EXERCISE DESCRIPTION: State how many lines of the data contain the word "showing", and write nothing besides the number.

INPUT MATERIAL:
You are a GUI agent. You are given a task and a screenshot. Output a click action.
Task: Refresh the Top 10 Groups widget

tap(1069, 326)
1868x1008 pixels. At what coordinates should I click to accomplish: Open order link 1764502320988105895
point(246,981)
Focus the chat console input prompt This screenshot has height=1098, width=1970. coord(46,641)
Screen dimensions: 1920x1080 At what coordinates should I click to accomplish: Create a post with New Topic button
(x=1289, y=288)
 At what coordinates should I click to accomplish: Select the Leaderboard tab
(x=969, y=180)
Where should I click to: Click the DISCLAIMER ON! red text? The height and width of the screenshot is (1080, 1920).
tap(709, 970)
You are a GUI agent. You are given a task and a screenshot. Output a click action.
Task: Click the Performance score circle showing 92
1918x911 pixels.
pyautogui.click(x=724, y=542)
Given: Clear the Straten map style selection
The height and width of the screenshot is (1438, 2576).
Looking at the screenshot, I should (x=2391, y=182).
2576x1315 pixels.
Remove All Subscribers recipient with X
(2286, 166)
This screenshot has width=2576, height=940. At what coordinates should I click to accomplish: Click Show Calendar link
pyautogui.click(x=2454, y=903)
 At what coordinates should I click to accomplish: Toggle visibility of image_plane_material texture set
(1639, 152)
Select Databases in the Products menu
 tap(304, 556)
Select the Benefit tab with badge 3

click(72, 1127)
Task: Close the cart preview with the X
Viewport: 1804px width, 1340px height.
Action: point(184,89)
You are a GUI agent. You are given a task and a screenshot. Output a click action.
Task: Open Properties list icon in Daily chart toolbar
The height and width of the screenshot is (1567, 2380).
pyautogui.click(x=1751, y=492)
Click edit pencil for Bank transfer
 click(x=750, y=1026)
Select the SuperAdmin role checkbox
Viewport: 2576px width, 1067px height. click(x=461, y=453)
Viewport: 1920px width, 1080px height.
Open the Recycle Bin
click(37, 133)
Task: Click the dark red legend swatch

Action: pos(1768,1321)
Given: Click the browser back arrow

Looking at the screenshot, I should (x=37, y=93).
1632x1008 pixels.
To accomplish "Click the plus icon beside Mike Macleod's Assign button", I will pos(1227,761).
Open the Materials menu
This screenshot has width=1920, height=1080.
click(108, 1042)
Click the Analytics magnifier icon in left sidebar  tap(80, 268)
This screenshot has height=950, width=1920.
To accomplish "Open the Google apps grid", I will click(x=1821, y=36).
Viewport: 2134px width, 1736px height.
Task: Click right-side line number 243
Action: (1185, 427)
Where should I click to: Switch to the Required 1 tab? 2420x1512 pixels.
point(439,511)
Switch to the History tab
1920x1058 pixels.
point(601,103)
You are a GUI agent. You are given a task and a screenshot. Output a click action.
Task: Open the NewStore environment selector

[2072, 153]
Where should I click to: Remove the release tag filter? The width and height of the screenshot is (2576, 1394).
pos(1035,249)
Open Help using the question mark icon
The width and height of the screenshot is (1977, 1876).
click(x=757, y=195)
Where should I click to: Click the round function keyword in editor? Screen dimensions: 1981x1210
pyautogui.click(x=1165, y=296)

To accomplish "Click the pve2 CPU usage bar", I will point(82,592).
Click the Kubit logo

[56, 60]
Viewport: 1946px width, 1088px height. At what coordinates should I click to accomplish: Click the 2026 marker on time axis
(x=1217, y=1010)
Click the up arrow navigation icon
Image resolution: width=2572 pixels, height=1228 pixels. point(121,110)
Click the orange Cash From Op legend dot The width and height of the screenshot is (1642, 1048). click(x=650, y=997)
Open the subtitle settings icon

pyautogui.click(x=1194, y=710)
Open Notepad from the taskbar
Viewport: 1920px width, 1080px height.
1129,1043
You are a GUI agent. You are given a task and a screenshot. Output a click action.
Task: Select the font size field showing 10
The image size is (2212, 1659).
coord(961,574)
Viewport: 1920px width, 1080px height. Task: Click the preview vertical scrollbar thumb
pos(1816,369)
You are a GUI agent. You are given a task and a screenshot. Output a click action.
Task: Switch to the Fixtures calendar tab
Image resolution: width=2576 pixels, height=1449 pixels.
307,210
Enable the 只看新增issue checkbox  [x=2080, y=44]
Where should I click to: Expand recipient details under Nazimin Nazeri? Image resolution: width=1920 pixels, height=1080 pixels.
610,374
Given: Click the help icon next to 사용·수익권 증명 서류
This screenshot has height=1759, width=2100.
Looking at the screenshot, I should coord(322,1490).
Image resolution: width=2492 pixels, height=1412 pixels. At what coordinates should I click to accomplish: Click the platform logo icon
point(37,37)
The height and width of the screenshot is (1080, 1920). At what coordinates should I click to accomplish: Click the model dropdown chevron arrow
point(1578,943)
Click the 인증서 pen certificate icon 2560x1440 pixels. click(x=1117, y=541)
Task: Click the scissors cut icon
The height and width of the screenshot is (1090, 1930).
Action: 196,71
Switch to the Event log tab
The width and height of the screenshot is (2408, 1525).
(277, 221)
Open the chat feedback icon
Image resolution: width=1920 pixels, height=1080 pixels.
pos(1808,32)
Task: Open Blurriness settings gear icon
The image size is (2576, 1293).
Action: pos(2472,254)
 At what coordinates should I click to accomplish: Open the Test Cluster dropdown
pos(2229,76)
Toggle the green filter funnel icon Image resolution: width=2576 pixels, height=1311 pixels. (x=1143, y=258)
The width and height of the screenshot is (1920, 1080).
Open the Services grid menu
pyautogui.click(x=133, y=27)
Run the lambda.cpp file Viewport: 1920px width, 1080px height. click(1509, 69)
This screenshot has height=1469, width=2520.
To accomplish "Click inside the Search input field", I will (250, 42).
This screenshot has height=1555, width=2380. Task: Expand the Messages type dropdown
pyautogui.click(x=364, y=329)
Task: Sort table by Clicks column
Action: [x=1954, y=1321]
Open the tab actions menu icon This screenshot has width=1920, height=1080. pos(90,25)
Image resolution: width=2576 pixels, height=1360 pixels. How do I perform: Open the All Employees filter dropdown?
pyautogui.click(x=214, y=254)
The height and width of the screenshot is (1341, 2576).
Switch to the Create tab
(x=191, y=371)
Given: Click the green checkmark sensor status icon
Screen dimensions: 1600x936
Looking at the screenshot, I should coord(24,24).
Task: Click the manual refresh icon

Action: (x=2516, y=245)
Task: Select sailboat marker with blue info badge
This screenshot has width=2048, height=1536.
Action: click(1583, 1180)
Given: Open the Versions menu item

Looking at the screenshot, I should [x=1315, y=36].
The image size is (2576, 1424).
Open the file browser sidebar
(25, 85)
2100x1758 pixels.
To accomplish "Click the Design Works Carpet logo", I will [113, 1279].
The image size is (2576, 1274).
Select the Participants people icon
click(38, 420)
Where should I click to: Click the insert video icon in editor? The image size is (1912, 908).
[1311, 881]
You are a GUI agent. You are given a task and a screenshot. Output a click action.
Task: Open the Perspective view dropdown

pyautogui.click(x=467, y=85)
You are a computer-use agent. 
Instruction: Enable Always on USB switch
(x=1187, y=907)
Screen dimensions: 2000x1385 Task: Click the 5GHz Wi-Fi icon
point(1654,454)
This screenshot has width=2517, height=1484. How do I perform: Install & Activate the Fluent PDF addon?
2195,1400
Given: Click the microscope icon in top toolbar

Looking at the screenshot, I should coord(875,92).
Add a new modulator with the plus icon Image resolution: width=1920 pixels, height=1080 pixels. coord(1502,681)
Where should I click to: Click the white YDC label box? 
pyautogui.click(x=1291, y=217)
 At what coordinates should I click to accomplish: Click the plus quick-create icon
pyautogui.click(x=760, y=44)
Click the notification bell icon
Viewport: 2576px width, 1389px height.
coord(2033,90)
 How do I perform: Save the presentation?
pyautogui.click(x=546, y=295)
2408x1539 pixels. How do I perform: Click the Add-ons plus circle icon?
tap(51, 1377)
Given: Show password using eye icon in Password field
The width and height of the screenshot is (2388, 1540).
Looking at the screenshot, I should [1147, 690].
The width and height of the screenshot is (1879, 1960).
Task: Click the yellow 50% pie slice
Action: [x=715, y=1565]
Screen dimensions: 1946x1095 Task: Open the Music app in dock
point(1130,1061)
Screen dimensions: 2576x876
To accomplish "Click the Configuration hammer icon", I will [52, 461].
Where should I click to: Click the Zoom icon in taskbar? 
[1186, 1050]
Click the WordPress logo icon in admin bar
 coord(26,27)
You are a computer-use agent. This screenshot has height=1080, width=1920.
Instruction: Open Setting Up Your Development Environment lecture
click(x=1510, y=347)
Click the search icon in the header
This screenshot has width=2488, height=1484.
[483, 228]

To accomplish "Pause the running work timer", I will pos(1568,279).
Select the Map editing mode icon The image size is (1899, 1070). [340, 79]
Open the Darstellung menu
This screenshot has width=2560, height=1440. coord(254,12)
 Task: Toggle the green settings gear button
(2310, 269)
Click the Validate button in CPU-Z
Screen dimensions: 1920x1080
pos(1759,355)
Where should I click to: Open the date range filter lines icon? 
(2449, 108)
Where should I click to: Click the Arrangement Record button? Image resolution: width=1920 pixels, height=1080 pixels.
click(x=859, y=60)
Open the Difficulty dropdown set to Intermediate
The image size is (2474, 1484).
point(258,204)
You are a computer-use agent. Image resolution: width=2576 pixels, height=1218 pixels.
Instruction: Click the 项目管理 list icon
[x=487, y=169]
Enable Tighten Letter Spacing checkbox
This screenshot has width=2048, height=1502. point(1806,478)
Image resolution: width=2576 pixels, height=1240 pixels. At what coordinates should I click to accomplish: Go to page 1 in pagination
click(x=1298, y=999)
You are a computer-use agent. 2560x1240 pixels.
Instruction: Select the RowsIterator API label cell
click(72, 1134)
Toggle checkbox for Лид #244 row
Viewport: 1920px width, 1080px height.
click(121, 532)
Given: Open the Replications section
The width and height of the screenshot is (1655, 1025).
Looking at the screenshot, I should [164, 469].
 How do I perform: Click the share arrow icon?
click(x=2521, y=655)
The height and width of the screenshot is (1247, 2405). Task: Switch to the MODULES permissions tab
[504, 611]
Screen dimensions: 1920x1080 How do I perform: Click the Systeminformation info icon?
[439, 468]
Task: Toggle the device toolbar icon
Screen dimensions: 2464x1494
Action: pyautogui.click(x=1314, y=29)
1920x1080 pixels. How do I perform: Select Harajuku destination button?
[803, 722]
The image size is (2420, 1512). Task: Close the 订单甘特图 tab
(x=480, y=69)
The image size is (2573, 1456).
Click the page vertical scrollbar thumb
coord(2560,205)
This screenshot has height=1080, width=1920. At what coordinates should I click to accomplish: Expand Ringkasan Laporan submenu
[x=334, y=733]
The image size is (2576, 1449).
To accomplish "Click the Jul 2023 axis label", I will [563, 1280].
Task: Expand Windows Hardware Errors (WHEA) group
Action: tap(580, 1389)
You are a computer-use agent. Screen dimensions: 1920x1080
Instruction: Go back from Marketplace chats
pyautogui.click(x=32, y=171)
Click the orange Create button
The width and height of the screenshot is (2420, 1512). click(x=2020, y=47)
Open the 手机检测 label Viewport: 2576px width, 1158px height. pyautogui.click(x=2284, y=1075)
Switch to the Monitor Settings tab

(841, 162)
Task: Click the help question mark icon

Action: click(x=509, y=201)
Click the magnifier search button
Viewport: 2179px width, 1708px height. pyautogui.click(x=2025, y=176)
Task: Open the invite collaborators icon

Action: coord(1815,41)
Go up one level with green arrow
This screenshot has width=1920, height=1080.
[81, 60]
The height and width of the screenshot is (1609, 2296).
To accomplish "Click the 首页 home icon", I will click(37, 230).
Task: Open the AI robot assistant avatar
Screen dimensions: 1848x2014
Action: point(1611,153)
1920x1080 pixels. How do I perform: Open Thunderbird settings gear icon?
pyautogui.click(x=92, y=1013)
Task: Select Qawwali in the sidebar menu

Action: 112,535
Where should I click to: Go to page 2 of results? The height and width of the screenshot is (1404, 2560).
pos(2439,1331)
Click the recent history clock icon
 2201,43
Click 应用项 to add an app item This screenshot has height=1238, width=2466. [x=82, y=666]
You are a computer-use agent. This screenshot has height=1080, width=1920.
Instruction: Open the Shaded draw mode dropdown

SOLUTION FOR THIS PROBLEM: 2